ERIE, Pa., April 8 (UPI) -- Former President William J. Clinton on Friday defended a crime bill he created 22 years ago, just hours after a verbal altercation in Philadelphia that saw hecklers aligned with the Black Lives Matter campaign interrupt his stumping speech there.
Clinton, campaigning in behalf of his wife's presidential bid, was targeted by several members of the eastern Pennsylvania audience, one of whom carried a sign that read, "Black youth are not super predators" -- a reference to a comment made in 1996 by then-first lady Hillary Clinton.
The Black Lives Matter movement has been critical of the crime bill, enacted in 1994, claiming it created a disproportionate number of blacks being imprisoned for non-violent offenses.
Clinton, though, took exception to the verbal assault Thursday.
In a 13-minute response, the former president said his bill lowered the national crime rate, diversified police forces and achieved bipartisan support:
"I don't know how you would characterize the gang leaders who got 13-year-old kids hopped up on crack and sent them out onto the street to murder other African-American children. Maybe you thought they were good citizens .... You are defending the people who kill the lives you say matter. Tell the truth. You are defending the people who cause young people to go out and take guns."
"I talked to a lot of African-American groups. They thought black lives matter. They said take this bill, because our kids are being shot in the street by gangs. We have 13-year-old kids planning their own funerals...Because of that bill, we have a 25-year low in crime, a 33-year low in murder rate. And because of that and the background check law, we had a 46-year low in the deaths of people by gun violence, and who do you think those lives were? That mattered? Whose lives were saved that mattered?
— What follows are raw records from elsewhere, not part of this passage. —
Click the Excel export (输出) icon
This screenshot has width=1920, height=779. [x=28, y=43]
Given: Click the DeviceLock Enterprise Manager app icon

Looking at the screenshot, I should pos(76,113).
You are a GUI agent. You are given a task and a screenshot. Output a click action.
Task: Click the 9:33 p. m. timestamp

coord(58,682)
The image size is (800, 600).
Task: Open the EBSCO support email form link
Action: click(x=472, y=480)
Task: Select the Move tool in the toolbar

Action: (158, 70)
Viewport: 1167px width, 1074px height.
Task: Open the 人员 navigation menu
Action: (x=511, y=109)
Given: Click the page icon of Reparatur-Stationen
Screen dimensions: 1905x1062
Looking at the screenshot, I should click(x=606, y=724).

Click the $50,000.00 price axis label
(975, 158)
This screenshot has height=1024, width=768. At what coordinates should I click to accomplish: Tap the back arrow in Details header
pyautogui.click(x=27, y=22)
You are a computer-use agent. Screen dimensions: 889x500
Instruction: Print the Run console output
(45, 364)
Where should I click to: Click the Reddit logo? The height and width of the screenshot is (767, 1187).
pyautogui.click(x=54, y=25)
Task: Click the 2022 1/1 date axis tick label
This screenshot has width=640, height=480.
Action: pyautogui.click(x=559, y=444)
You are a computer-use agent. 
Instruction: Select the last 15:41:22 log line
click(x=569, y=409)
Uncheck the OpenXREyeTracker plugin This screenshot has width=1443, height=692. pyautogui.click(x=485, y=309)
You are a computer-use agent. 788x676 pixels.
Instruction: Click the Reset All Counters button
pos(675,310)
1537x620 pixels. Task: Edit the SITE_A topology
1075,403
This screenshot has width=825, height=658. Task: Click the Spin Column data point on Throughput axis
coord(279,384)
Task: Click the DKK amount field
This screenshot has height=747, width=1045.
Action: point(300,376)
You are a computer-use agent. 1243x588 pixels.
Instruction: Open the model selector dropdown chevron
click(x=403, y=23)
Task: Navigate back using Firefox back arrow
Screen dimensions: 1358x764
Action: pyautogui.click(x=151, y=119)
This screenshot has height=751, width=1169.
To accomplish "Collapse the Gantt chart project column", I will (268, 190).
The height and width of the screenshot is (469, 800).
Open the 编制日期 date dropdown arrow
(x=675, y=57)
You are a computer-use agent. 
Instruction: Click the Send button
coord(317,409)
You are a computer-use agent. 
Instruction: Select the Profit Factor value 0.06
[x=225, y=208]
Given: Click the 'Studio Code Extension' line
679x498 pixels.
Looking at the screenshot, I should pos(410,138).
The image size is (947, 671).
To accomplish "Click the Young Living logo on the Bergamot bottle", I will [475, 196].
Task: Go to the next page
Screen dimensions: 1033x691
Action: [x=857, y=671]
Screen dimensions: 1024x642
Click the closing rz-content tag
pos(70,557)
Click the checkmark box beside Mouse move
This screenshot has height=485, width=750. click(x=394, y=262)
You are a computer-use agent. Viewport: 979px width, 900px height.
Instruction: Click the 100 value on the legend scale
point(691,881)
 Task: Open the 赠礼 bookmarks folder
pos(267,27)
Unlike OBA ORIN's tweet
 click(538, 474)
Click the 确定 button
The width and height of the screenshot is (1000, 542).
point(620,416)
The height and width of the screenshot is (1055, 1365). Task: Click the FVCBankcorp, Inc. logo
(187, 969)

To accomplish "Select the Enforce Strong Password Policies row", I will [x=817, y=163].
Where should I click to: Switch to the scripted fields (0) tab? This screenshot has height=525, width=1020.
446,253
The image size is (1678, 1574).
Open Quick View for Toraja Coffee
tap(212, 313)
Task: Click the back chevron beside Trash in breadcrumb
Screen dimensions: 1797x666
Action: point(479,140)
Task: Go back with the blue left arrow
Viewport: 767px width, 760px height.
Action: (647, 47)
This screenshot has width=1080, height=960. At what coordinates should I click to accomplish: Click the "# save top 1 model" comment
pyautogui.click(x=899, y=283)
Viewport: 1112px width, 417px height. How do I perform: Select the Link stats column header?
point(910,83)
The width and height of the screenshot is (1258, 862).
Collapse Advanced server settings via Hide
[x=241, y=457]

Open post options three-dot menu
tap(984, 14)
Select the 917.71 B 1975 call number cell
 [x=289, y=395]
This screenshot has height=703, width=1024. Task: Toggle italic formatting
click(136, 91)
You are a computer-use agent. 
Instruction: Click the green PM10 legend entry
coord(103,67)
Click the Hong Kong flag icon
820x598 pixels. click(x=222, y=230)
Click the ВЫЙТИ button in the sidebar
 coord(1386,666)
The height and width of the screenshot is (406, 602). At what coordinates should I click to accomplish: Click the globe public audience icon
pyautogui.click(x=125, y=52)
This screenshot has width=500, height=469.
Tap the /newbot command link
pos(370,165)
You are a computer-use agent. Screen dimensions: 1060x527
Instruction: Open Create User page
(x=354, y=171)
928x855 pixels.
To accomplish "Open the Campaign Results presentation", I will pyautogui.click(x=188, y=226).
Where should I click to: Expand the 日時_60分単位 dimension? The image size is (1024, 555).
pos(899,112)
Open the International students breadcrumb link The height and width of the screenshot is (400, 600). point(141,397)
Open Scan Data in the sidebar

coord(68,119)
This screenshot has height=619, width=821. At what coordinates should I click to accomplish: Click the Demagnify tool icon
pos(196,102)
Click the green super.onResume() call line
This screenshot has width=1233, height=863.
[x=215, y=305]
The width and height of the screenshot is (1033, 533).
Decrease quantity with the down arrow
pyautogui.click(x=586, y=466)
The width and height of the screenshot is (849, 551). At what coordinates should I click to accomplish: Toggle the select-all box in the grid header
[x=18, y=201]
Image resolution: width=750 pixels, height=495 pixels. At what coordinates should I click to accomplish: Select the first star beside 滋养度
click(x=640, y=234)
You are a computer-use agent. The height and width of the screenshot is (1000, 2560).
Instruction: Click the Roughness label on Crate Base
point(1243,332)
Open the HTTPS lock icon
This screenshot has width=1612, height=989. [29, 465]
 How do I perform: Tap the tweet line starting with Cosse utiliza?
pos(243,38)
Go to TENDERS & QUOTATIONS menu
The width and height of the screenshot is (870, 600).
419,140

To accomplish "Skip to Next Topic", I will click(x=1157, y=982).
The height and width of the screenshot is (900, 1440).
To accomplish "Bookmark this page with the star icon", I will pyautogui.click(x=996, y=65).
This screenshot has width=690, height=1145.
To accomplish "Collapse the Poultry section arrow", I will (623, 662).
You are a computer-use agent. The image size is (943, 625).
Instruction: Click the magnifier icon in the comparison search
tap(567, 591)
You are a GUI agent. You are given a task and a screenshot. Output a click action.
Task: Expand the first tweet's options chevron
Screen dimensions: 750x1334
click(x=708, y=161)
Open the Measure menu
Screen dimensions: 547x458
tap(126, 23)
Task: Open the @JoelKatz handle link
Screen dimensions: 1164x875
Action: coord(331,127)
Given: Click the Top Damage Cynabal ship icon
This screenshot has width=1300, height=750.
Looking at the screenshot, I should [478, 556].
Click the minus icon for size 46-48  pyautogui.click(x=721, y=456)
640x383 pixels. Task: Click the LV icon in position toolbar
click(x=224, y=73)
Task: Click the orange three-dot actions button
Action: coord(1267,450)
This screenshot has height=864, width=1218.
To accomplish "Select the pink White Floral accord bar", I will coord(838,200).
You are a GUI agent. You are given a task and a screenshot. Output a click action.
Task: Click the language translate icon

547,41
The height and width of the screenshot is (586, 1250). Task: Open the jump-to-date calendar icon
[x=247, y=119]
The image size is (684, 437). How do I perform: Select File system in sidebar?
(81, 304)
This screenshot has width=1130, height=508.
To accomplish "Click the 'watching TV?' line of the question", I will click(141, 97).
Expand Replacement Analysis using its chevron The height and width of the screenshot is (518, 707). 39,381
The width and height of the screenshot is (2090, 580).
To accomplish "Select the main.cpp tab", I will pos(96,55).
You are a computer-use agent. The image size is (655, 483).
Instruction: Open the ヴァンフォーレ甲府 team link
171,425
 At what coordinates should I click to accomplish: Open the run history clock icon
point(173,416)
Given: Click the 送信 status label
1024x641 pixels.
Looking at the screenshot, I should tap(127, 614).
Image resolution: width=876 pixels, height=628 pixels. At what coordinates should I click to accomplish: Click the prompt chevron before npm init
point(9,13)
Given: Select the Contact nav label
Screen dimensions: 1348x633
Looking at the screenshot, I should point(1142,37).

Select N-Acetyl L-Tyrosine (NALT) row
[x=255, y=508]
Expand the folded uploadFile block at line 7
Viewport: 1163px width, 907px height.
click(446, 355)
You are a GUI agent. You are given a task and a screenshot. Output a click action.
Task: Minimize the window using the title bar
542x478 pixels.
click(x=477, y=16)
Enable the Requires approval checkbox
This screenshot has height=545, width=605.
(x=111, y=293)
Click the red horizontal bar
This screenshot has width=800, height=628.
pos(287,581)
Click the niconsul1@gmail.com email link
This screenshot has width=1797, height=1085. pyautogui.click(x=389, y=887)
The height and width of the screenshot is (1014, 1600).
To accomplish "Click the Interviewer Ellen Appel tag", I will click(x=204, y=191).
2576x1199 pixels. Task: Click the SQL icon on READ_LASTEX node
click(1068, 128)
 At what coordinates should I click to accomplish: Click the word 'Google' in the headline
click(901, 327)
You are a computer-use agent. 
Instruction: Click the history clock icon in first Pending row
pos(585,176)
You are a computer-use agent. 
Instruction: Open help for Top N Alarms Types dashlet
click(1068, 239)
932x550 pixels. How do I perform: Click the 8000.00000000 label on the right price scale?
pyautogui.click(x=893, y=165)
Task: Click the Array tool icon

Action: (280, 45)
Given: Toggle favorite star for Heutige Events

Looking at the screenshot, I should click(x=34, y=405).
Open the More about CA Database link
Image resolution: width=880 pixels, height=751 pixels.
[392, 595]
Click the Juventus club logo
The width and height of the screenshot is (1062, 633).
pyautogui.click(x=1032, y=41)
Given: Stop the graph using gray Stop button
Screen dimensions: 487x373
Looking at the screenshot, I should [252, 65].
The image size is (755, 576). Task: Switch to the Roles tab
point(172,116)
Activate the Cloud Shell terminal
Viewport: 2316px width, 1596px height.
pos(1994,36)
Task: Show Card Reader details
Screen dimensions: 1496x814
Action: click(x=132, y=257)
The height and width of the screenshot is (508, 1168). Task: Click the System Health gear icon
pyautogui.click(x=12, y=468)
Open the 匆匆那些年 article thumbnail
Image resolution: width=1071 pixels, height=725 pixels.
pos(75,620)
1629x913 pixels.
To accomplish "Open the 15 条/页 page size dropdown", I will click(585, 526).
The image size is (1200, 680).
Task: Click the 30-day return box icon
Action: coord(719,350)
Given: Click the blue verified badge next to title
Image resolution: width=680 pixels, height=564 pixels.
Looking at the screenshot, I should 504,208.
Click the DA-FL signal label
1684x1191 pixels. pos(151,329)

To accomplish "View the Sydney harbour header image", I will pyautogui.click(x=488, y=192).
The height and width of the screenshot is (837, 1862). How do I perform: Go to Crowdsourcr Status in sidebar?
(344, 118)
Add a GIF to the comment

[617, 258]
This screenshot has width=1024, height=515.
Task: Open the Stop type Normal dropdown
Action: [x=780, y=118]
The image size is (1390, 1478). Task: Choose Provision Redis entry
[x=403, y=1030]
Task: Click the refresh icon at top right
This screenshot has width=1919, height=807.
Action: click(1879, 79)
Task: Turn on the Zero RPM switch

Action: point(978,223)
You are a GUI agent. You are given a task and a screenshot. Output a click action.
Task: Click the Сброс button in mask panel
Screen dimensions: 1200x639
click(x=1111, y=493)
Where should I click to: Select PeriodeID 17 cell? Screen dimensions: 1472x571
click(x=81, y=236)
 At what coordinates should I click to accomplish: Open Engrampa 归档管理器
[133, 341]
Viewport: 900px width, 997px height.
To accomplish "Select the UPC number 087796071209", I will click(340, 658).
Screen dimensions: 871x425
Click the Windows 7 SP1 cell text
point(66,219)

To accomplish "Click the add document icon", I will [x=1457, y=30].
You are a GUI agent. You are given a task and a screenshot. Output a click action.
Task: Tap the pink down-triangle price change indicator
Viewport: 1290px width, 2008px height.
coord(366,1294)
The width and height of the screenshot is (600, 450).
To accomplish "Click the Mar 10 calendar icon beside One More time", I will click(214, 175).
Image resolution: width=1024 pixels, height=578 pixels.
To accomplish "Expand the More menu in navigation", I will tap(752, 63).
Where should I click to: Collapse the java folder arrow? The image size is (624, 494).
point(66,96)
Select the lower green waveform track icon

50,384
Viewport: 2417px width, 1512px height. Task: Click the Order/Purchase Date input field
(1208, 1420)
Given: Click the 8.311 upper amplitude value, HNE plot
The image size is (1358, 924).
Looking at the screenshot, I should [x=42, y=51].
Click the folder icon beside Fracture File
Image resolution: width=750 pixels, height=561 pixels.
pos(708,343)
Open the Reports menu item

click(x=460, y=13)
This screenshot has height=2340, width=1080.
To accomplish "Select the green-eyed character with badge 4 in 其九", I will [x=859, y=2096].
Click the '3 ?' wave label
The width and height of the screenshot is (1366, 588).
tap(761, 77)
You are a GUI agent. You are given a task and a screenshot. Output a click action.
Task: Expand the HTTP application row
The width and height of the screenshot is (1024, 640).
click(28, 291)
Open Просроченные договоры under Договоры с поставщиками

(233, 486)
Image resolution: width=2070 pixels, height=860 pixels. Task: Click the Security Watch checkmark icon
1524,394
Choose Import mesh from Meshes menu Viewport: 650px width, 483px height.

Although the salty exchange didn't address Hillary Clinton's presidential bid, the former president noted that his wife worked in Alabama for the Children's Defense Fund as a young lawyer, and was instrumental in fighting the spread of HIV in Africa as U.S. Secretary of State during President Barack Obama's first term.
"Hillary didn't vote for [the crime] bill, because she wasn't in the Senate," Clinton said. "She was spending her time trying to get health care for poor kids. Who were they? And their lives mattered."
Friday, Clinton sounded apologetic for the altercation during a speech at Penn State Behrend in Erie, Pa.
"I never thought I should drown anybody else out. And I confess, maybe it's just a sign of old age, but it bothers me now when that happens," he said, adding that he believes people who disagree should be able to do so in a civil manner. "I did something yesterday in Philadelphia... I almost want to apologize for it, but I want to use it as an example of the danger threatening our country."
"I rather vigorously defended my wife, as I am wont to do, and I realized, finally, I was talking past [the female protester] the way she was talking past me. We gotta stop that in this country. We gotta listen to each other again," he continued.
Hillary Clinton's presidential campaign has also been targeted by Black Lives Matter activists. During an October speech in Atlanta, also interrupted by hecklers, she promised to end racial profiling by law enforcement and the sentencing disparity between cocaine and crack.
"I know those young people yesterday were just trying to get good television and they did," the former president said. "But that doesn't mean that I was most effective in answering it."